RECORDS TO PROCESS: Begin

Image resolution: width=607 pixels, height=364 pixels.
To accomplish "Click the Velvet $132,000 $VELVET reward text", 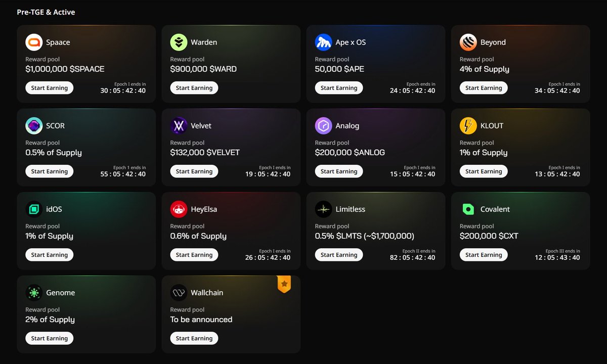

RECORDS TO PROCESS: End
RECORDS TO PROCESS: Begin

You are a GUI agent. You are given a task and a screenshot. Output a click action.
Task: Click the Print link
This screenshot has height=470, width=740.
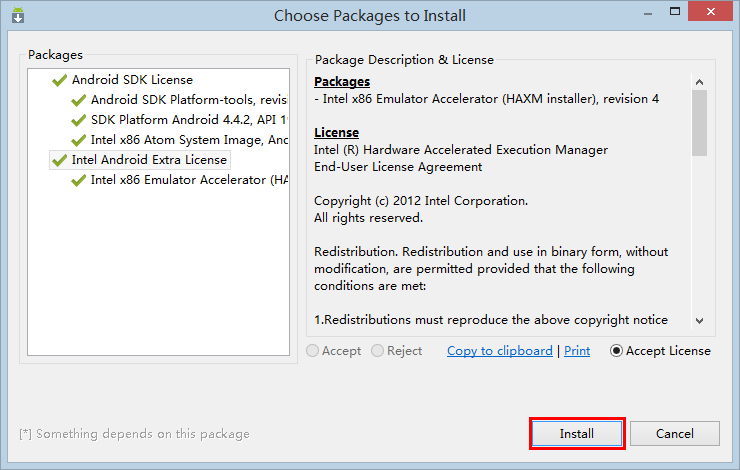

RECORDS TO PROCESS: End

> WORK INSTRUCTIONS: Print the lines above from the one with "You are a GUI" through the one with "This screenshot has height=470, width=740.", both included, exactly as written and nothing more.

> RESULT OF THE EXERCISE:
You are a GUI agent. You are given a task and a screenshot. Output a click action.
Task: Click the Print link
This screenshot has height=470, width=740.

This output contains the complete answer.